[What needs to be done]:
Within the data below, copy each line where the string "path" is found.

[Source material]:
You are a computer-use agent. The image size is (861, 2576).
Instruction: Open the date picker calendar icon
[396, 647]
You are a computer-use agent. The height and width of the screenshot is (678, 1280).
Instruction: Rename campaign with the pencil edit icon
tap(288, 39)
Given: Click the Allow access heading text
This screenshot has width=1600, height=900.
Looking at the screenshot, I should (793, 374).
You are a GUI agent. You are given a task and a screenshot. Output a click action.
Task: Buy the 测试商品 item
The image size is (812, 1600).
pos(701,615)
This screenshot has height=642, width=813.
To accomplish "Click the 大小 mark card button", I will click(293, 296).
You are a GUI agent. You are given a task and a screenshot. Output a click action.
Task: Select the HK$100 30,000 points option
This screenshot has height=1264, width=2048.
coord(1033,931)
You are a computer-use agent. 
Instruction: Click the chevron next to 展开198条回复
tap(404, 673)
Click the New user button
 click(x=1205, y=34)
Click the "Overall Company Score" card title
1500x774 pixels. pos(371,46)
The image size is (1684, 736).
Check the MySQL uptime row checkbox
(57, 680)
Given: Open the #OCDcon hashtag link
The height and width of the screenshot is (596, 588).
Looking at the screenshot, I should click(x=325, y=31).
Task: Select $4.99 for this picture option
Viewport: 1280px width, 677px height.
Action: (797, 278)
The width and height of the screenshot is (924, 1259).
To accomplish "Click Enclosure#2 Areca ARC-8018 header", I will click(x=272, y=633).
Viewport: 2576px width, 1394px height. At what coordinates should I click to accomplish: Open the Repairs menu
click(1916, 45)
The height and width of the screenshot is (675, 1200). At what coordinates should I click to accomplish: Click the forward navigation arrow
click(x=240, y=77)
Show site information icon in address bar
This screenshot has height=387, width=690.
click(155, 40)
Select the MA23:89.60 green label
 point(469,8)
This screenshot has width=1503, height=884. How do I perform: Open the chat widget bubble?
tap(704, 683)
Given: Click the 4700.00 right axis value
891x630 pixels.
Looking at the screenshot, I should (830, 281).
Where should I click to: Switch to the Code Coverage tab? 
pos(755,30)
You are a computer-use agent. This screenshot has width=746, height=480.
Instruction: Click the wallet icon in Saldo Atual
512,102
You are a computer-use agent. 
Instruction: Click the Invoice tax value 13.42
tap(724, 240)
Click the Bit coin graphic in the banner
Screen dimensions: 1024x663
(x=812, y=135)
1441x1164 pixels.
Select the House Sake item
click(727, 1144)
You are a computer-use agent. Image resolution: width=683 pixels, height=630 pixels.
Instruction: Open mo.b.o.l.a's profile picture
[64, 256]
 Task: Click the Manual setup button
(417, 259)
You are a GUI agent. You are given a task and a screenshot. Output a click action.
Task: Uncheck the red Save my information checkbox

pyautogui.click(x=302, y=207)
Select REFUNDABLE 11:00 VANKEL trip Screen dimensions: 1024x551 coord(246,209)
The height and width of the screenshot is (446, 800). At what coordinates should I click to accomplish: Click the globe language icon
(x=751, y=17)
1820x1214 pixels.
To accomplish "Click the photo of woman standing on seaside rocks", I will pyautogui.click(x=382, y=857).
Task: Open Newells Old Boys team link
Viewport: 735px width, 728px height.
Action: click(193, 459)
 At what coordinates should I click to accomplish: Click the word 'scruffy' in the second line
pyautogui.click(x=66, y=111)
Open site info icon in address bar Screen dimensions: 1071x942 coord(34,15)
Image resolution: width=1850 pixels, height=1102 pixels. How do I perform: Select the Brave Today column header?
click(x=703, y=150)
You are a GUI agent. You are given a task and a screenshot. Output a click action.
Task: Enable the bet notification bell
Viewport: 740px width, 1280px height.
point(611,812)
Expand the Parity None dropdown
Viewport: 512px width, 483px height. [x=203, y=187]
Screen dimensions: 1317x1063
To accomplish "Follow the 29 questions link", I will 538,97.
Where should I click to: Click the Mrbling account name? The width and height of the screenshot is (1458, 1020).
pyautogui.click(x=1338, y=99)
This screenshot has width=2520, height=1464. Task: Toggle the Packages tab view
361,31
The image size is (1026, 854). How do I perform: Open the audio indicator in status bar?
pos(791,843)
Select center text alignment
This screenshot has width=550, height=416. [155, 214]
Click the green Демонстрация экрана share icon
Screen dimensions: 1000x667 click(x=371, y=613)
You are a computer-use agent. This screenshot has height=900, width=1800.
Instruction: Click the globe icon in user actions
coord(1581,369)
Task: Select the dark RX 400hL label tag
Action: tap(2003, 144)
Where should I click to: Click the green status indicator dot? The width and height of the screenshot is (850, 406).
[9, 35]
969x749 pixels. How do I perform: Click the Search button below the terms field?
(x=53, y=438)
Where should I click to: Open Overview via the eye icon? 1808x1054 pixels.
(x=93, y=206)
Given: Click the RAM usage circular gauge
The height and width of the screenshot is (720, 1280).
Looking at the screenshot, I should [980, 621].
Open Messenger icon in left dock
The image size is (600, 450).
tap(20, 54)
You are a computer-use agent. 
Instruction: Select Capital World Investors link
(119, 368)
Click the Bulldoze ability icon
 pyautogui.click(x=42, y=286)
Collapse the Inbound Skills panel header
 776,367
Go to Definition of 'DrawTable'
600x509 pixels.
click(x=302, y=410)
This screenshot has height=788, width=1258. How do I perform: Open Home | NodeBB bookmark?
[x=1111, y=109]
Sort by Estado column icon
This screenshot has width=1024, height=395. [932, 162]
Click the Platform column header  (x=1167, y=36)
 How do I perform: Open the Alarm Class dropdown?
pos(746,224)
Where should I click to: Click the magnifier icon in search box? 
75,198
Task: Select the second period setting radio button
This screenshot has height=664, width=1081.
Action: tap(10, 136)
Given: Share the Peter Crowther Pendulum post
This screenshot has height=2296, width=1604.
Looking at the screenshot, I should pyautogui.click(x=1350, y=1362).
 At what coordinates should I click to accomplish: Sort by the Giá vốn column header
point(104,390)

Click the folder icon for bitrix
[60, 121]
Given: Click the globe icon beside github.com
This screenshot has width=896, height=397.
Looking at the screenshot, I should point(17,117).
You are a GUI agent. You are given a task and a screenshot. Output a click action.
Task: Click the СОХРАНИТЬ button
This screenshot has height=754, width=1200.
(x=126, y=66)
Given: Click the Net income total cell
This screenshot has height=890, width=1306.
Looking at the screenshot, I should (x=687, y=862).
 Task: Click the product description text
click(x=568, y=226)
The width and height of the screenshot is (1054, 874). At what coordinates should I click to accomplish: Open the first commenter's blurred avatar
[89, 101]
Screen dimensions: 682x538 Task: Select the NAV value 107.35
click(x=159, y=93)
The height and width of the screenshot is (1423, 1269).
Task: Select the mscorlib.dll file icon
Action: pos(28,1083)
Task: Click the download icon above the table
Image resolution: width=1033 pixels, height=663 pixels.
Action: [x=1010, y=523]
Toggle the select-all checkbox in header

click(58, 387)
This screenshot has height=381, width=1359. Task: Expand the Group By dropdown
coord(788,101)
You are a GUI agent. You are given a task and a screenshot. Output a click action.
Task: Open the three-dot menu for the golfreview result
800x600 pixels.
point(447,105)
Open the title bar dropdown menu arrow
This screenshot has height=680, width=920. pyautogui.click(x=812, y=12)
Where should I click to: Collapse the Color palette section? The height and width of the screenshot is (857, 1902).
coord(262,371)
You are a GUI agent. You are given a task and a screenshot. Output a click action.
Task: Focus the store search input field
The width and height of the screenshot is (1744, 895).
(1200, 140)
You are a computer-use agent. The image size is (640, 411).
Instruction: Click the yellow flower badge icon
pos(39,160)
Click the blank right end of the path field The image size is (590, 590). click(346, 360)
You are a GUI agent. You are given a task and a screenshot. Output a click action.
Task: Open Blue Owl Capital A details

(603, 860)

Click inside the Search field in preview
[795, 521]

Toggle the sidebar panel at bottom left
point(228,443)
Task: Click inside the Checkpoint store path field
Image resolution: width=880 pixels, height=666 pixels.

[Answer space]:
Click the blank right end of the path field The image size is (590, 590). click(346, 360)
Task: Click inside the Checkpoint store path field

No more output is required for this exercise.